We currently have a 1.9 Renault laguna estate, Is it worth importing it over, Or would it be better to get something a bit smaller engine wise, as i am sure i've heard someone say it's better to have smaller engines, cheaper over there for insurance/tax purposes?

I am due to come out on 15th August to stay with a friend in the local area for a week (alone) and i cannot wait to feel the Cypriot sun on my back once again 

Thanks in advance...


----------



## PatandDave (Jul 15, 2012)

Hi, me and my hubby are planning on moving to Cyprus the middle of next year. Many of these questions I have asked myself, except for schooling! If you read through some past threads you will see they have been asked and answered many times. It's a very interesting read and all of the expats, especially those already in Cyprus are more than happy to help. 
Regards, Pat


----------



## jenjenmullin (Jun 7, 2011)

Thanks for your reply, how are you getting on are you still looking to move? 
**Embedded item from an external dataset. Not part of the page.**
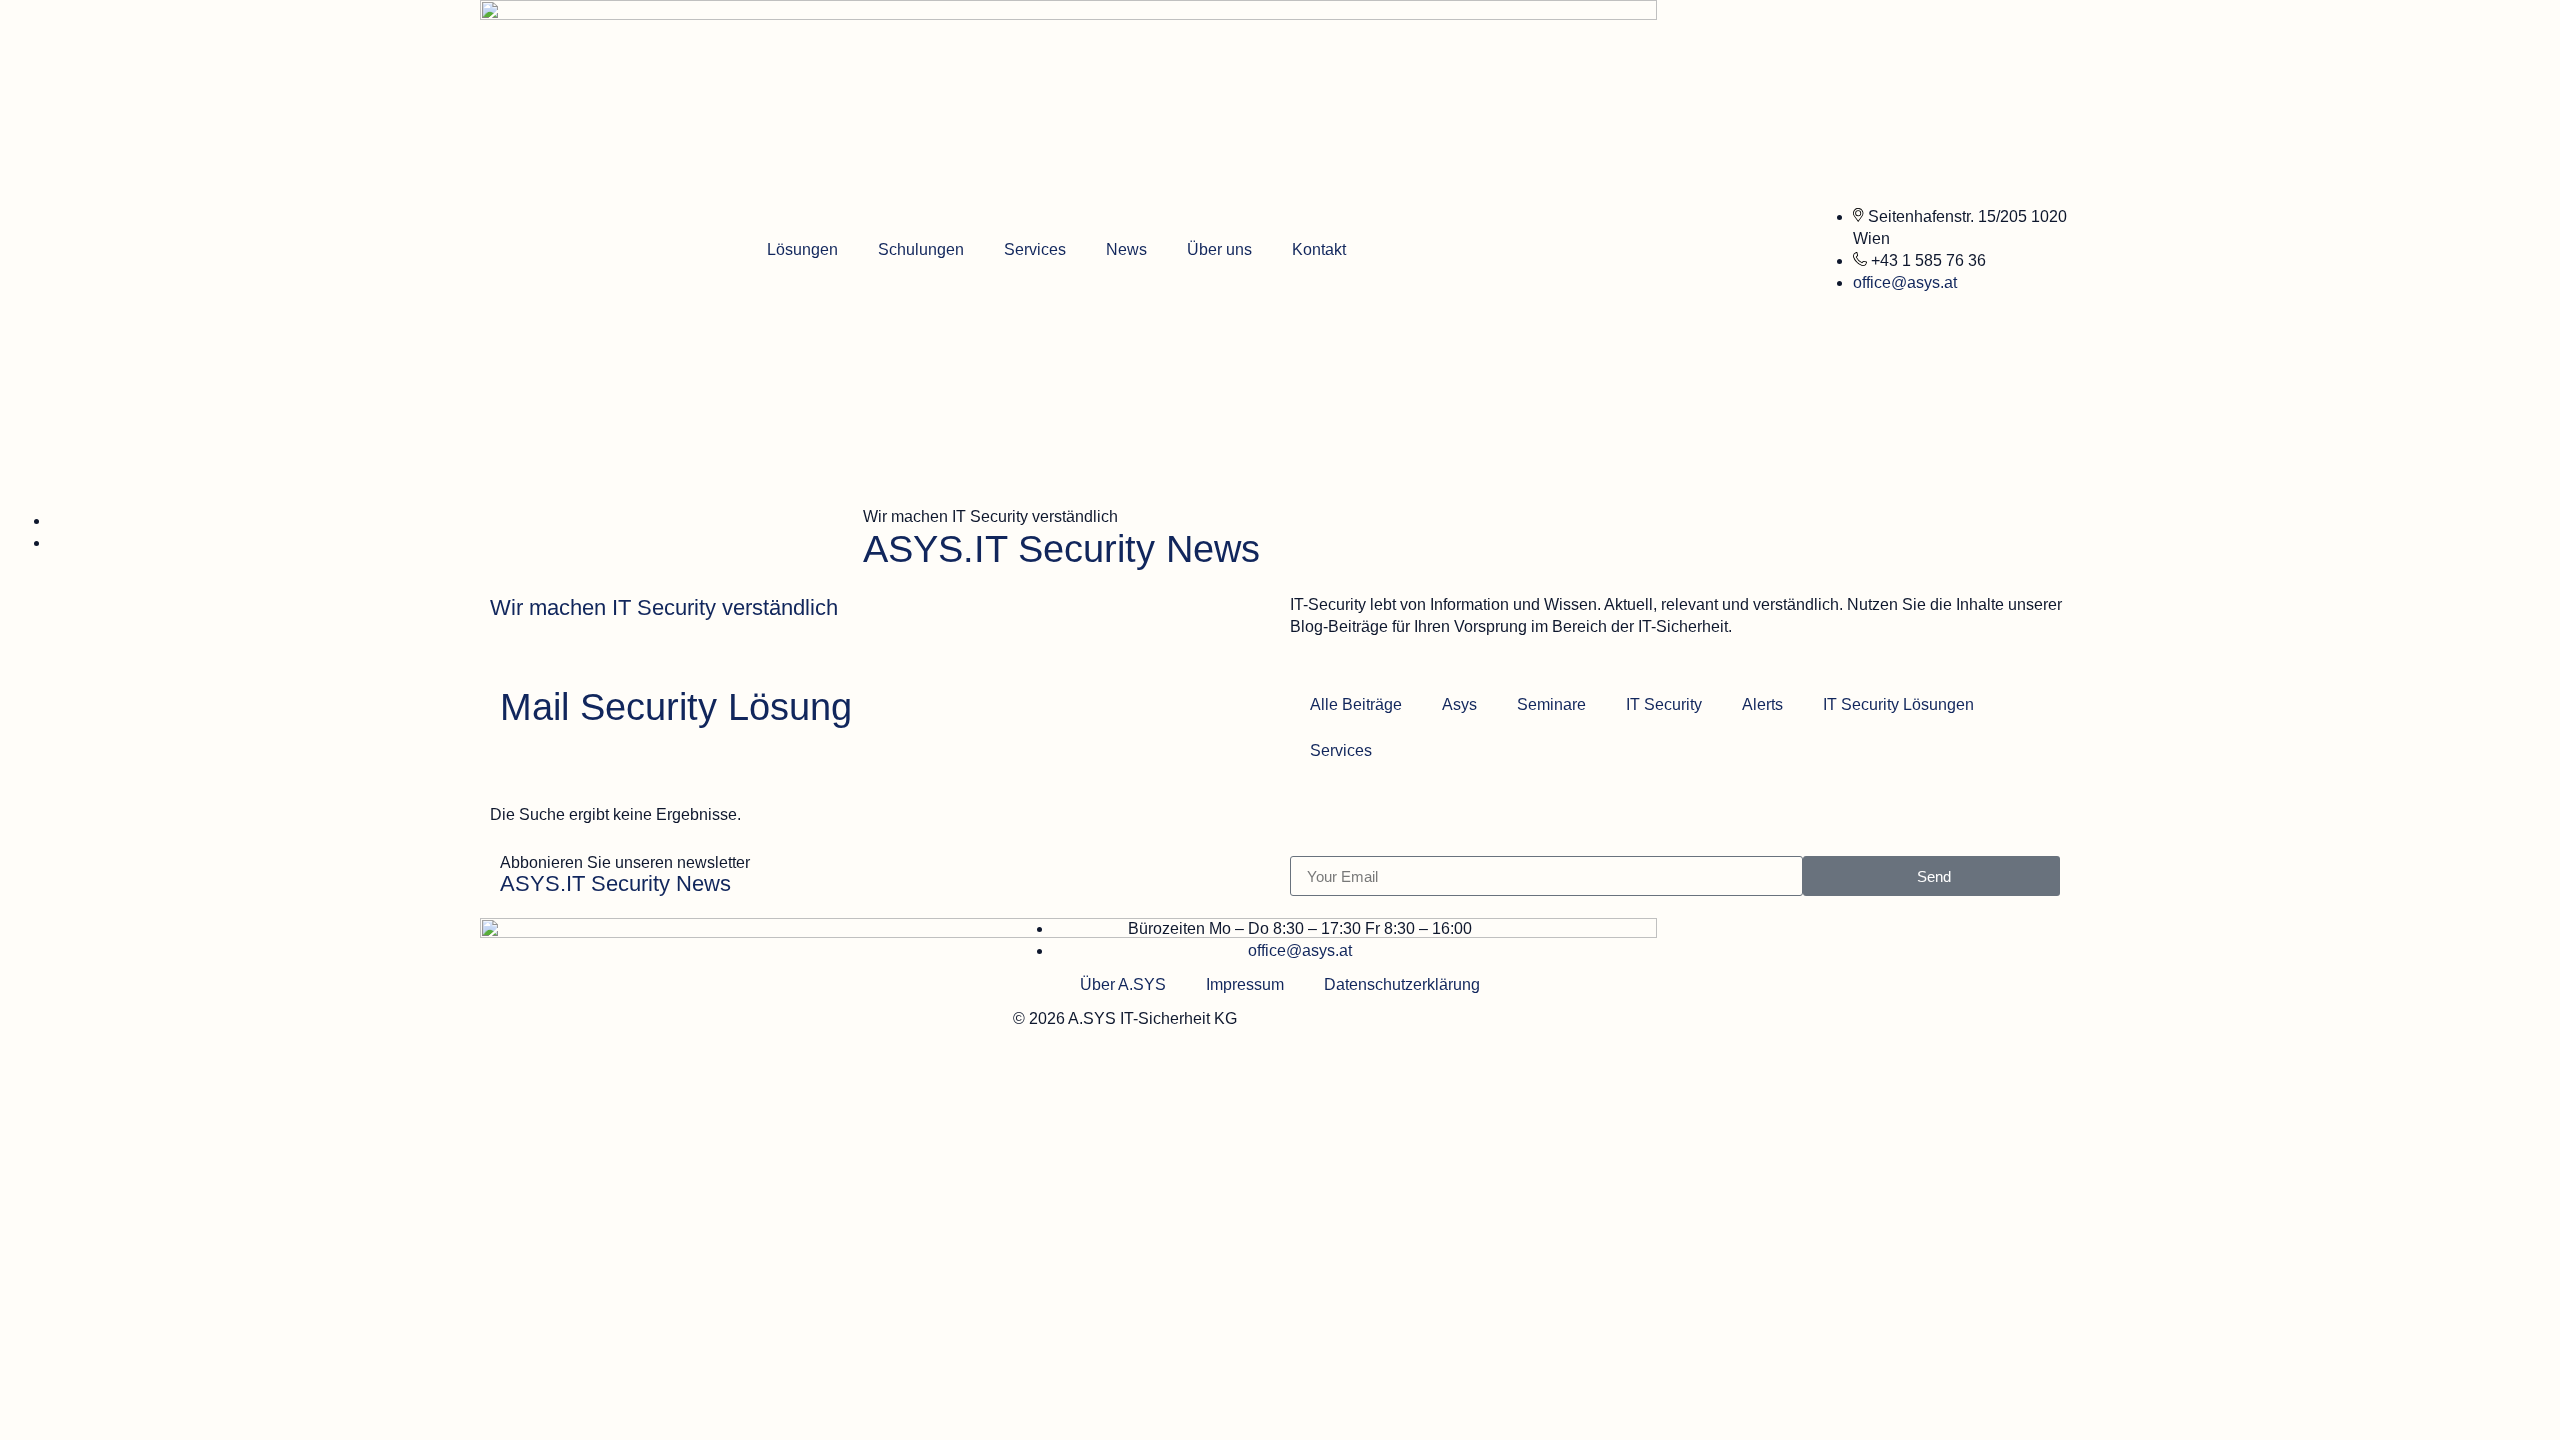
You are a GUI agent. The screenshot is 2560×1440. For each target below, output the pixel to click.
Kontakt (1319, 249)
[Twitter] (1555, 926)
I understand its good to read back and I will so as much as I can, it's always nice to hear of people's first hand experiences isn't it.


----------



## PatandDave (Jul 15, 2012)

Yes definitely going to make the move! My husband took VR from his job 3yrs ago (he'd Been with his company 34yrs so had a big fat payout!) he still works, ironically for the same company, writing their programms for them from home, which if he wants can carry on doing in Cyprus. He has a monthly company pension also. I work (in Anaesthetics) and as our mortgage is paid up we have been putting everything into savings untill our investments mature next year. As I'm 8yrs younger than Dave, at 49 I still want to work, I think! And so i am going to take a year out and we will rent our house out here and rent in Cyprus for a year, just to be certain that it's what we both want! There's so much to consider isn't there?


----------



## jenjenmullin (Jun 7, 2011)

Anyone else got any advice for me? 

Day to day bills for example 

Tv 
Electric
Do we pay council tax of some kind 


Cars....is it better to take a car over or buy one out there


----------



## amylia (Jul 3, 2012)

Hi we are also a youngish family moving to Cyprus march April time next year and my husband will also be working offshore, I have 2 children as well and was thinking about putting the older one in a British school and my youngest 3 in a local school so he can pick up the language, we should keep in touch as it seems our circumstances sound very similar! We are looking at moving into larnaca


----------



## jenjenmullin (Jun 7, 2011)

Oh wow, yes that would be brilliant to keep in touch, are you on Facebook? I'm Jenny Mullin on there, pic of a church and rocks on pernera coast and me in a dress, long brown hair. Add me


----------



## jenjenmullin (Jun 7, 2011)

I know there is a lot of info on this site but I would really appriciate a quick round up via inbox or on here of the basic things to consider when moving and living in kypros x


----------



## amylia (Jul 3, 2012)

Tried to message you but it's not working, I can't seem to find you on Facebook maybe you'd have better luck finding me lol I'm amylia wallis and it's a pic of my two boys x


----------



## jenjenmullin (Jun 7, 2011)

found you


----------



## jenjenmullin (Jun 7, 2011)

Still looking for advice x


----------